TASK ITEM A: According to the article on the Deborah Chapel, which organization built the chapel?
TASK ITEM B: Please write the next part of the article on the Deborah Chapel, picking up after its final sentence.

[EXTRACT PROVIDED — start]

Hartford, CT. Deborah Chapel, Beth Israel Cemetery. |
Hartford, CT. Deborah Chapel, Beth Israel Cemetery. Photo: Kerri Provost. |
USA: Rare Jewish Cemetery Mortuary Chapel in Hartford, CT, Threatened with Demolition
By Samuel D. Gruber
Part I: The Building’s Architecture, History, and Condition
(n.b This is part 1 of a 2-part post. The next will be about the Deborah Society and Cemetery chapels)
Thanks to Dr. Elissa Sampson for her input.
[updated 2-15-2022]
A rare American example of a Jewish building type, built in 1886, is threatened with demolition in Hartford, Connecticut. The building is architecturally noteworthy and historically significant for its role in Jewish funerary tradition and as a representation of the strong role of Jewish women within the Jewish religious and communal organizations in 19th-century America. It is the second oldest surviving purpose-built Jewish building in Connecticut. The chapel is apparently included as a contributing structure in the Frog Hollow National Register Historic District, but its owner, the Congregation Beth Israel of West Hartford, is unfortunately eager to demolish the building.
This is a shame for many reasons. There is much history embedded in this structure. It is always a shame to waste a good building - one that can still be used for residential, educational, or cultural purpose. This is also an opportunity for Hartford’s Jews – once immigrants themselves – to engage more directly with present-day immigrant communities.
The Deborah Chapel is a mortuary chapel (Beth Tahara, Beis Tahare) at the corner of Ward and Affleck streets, set on edge of the Beth Israel Cemetery on Zion Hill, the highest point in Hartford. It was built in 1886 by the German-speaking Hartford Ladies’ Deborah Society. Independent Deborah Societies were founded beginning in the 1850s in different cities as way of recognizing and channeling the increased – and essential – involvement of American Jewish women in the operation and survival of synagogue congregations. Their history still needs to be written and is deeply connected to that of the charitable Sisterhoods of Service found in German-speaking synagogues in the United States.

[EXTRACT PROVIDED — finish]
[DATASET EXCERPTS — start]

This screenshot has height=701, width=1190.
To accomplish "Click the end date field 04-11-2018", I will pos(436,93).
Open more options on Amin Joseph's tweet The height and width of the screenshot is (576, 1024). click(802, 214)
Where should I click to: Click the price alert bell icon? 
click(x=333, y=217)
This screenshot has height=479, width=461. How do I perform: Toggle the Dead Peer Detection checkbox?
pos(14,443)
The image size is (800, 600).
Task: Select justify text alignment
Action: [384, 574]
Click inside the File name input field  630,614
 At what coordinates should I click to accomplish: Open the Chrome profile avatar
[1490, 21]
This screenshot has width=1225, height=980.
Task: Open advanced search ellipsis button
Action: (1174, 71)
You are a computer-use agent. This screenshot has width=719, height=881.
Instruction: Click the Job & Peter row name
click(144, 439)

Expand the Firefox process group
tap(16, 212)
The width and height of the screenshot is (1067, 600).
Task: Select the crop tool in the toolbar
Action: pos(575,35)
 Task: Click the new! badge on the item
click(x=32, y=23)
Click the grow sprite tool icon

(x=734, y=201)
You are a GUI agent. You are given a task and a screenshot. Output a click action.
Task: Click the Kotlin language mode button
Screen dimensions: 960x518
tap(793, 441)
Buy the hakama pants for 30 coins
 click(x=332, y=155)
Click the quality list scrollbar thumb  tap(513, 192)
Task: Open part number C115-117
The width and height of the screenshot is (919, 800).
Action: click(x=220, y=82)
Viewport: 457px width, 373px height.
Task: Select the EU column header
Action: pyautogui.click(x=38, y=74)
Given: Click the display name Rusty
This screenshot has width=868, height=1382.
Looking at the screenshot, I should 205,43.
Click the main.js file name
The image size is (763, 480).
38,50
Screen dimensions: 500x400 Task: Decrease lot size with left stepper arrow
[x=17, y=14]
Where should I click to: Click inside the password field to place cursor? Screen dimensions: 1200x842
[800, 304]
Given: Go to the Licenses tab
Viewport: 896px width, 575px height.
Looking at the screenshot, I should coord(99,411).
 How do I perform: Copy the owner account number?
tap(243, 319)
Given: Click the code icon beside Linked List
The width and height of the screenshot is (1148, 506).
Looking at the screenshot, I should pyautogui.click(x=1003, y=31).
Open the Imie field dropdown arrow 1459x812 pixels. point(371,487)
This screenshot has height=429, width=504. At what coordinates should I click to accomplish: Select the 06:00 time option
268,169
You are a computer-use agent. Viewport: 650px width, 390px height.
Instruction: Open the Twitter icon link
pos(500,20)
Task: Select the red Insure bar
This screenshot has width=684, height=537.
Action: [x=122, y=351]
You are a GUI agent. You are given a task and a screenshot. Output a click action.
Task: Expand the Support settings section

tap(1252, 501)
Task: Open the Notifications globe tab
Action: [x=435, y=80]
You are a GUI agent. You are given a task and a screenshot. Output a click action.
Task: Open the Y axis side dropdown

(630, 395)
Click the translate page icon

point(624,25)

[DATASET EXCERPTS — finish]

YOUR RESPONSE A: The German-speaking Hartford Ladies' Deborah Society.

YOUR RESPONSE B:
Though they worked closely with congregations, Deborah Societies provided an independent arena in which Jewish women could carry out charitable and service work for Jews and for the larger community. This is very likely the oldest standing building in the United States initiated and erected by Jewish women. Women's groups and wealthy women often raised funds for synagogue or for social welfare buildings (e.g., settlement houses) and their furnishings, but typically they did not own them. Here women take upon themselves to organize so that a Jewish community can properly meet its essentially religious obligation to bury the dead. Perhaps even more unusual, is a women's society owning a mortuary and running it as a business.
It is - to say the least - disappointing that we Americans want to tear down such buildings when newer cemetery buildings are being restored in many European countries. It is always disheartening when American Jews turn their back on our own history and when a congregation rejects the contributions of its forebears. This is especially so when we turn our backs on the history of Jewish women. The usual reasons – often just excuses – do not hold here. This is not a case congregational survival, religious freedom, or even financial hardship. This building can be saved with little or no cost to the congregation.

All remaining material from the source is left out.